[Start of section]
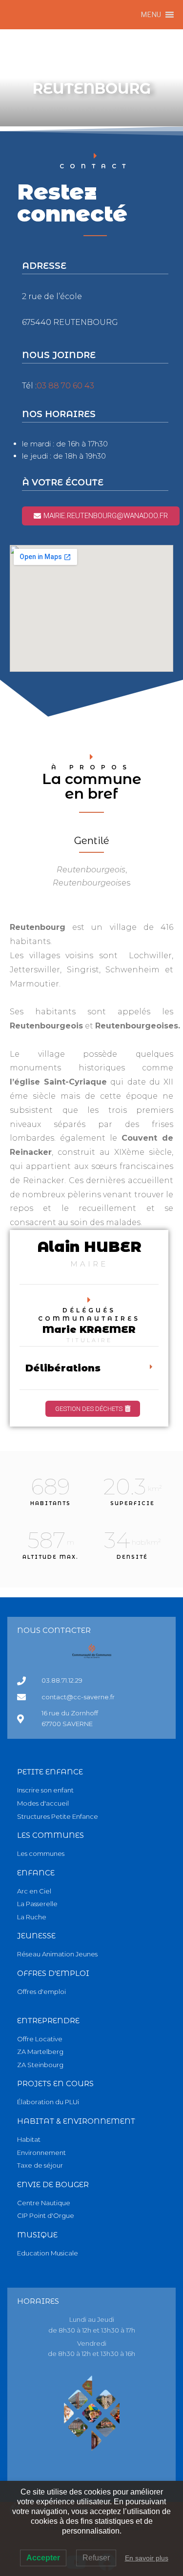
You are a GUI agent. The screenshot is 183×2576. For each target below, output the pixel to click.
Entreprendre (48, 2020)
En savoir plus (146, 2558)
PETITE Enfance (50, 1771)
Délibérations (63, 1368)
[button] (151, 14)
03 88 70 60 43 (65, 385)
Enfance (36, 1872)
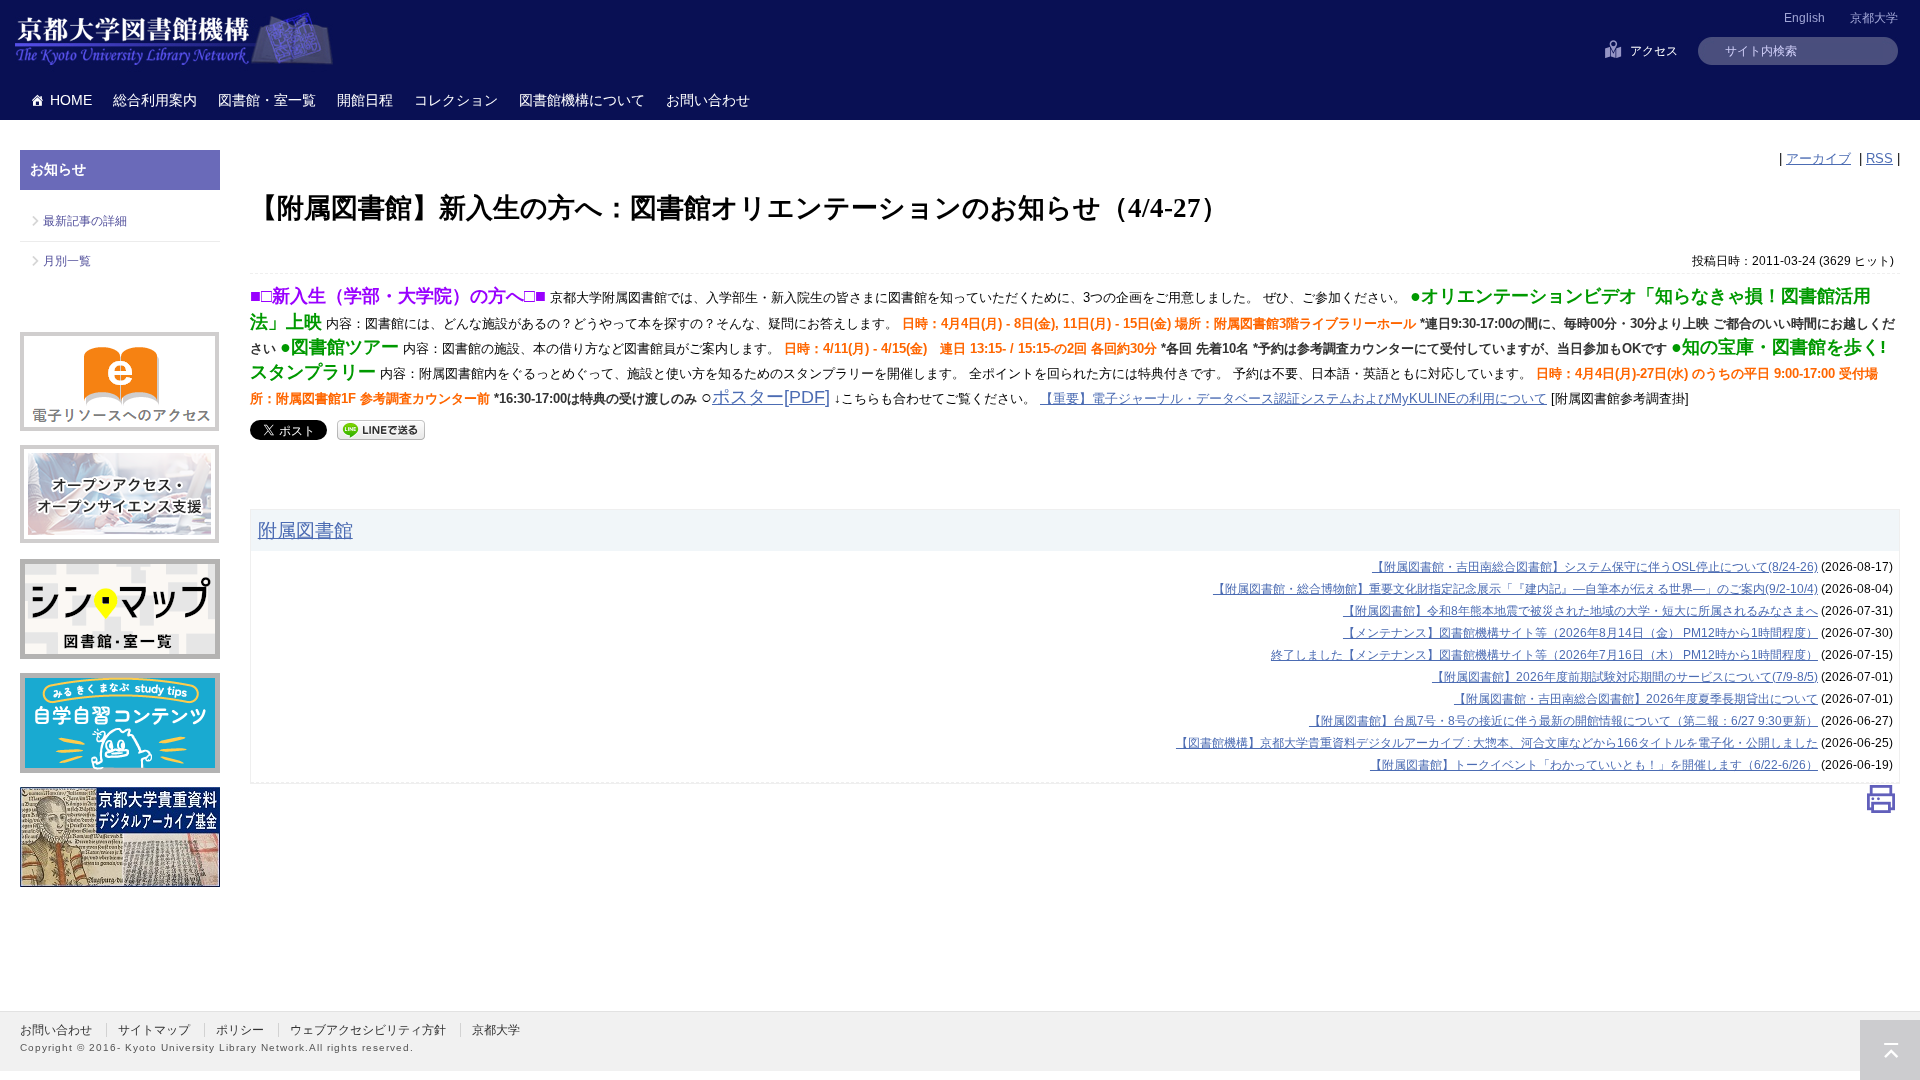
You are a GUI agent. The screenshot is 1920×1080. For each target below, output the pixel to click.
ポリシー (240, 1030)
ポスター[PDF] (771, 397)
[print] (1881, 803)
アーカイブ (1818, 158)
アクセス (1654, 51)
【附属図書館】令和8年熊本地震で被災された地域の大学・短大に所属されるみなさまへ (1580, 611)
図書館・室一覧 (267, 100)
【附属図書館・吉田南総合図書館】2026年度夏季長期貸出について (1636, 699)
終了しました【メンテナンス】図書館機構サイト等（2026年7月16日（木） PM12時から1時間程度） (1544, 655)
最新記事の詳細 (85, 221)
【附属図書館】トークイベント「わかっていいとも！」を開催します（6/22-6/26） (1594, 765)
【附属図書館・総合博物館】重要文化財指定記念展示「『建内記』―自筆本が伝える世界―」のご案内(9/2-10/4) (1515, 589)
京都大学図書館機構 (174, 40)
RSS (1879, 158)
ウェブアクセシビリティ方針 (368, 1030)
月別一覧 (67, 261)
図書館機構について (582, 100)
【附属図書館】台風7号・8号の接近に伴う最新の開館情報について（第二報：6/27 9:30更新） (1563, 721)
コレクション (456, 100)
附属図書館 (305, 530)
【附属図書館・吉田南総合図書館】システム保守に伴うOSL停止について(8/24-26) (1595, 567)
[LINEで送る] (381, 428)
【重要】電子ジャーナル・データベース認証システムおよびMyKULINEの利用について (1293, 398)
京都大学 (1874, 18)
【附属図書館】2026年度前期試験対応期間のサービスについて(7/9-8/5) (1625, 677)
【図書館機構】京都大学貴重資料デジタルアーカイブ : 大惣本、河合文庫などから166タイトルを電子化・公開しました (1497, 743)
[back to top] (1890, 1050)
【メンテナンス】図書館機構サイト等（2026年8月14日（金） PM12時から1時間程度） (1580, 633)
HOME (71, 100)
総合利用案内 (155, 100)
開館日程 (365, 100)
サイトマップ (154, 1030)
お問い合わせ (708, 100)
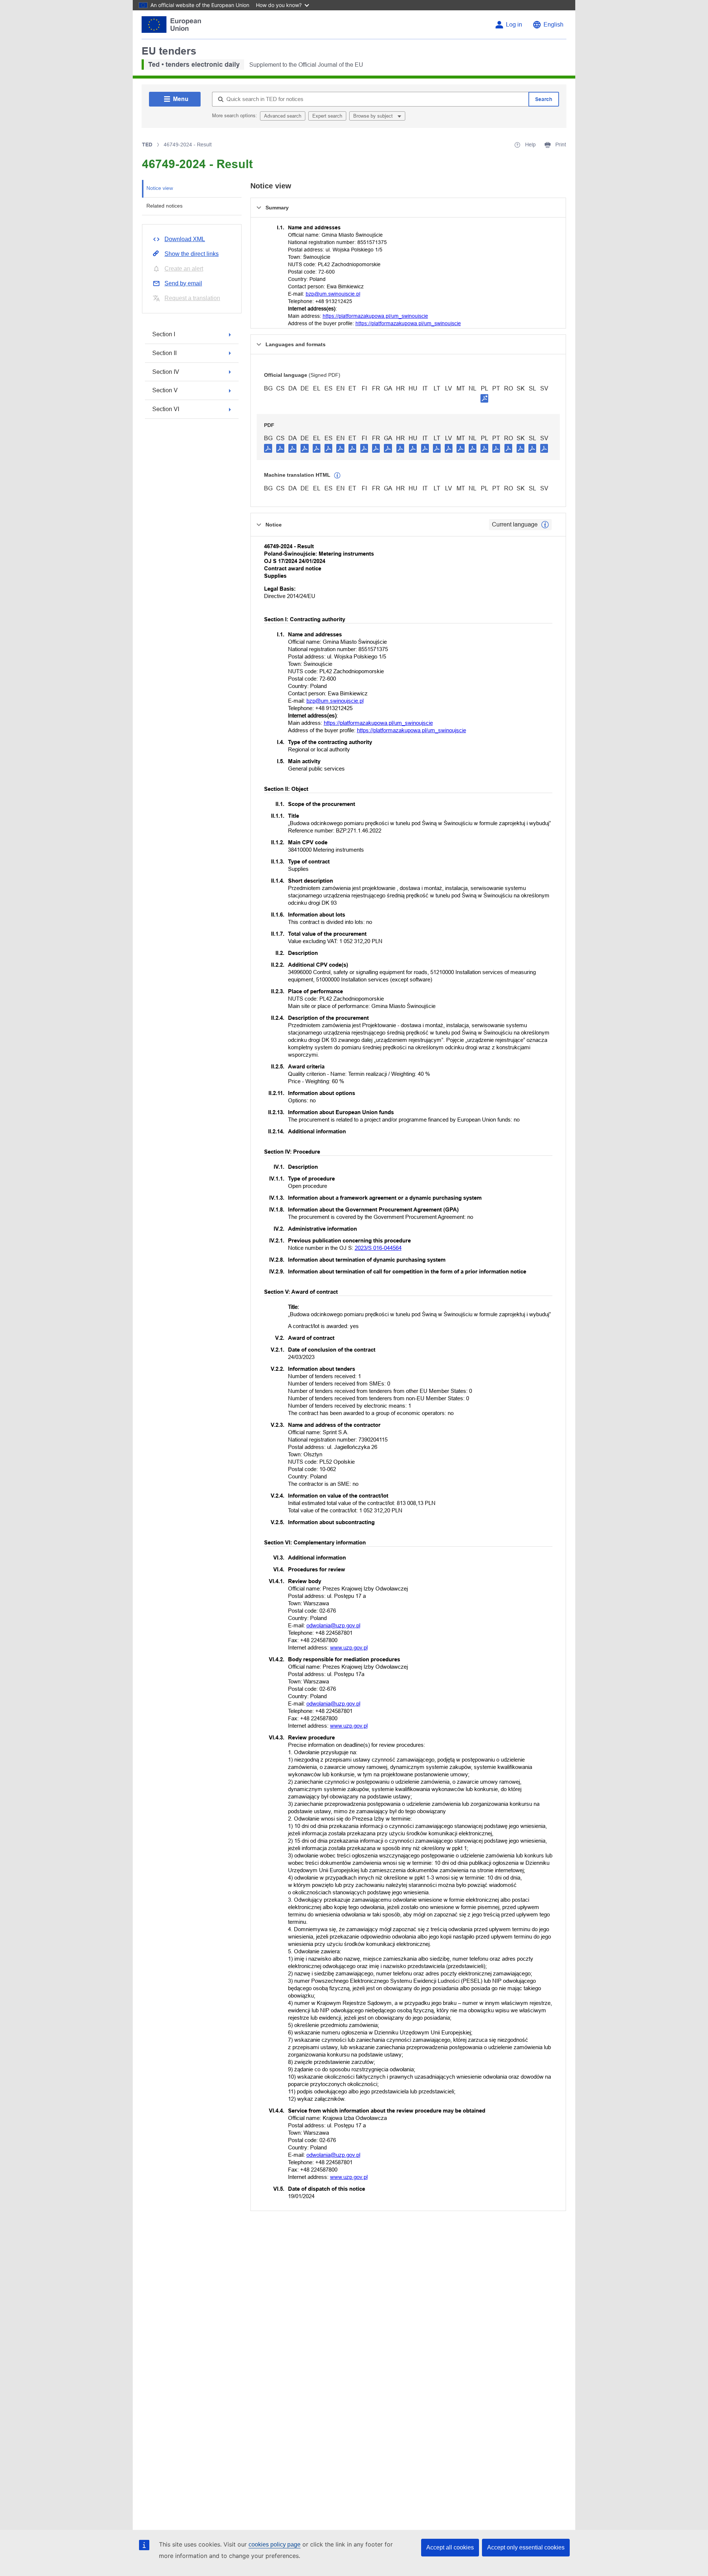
[End of section]
#### Prompt
Pull every line containing "output" from the material above.

#### Response
You are a GUI agent. The screenshot is 183×2576. For each target below, output the pixel to click.
You are a GUI agent. The screenshot is 1920×1080. For each target below, output the pixel to click.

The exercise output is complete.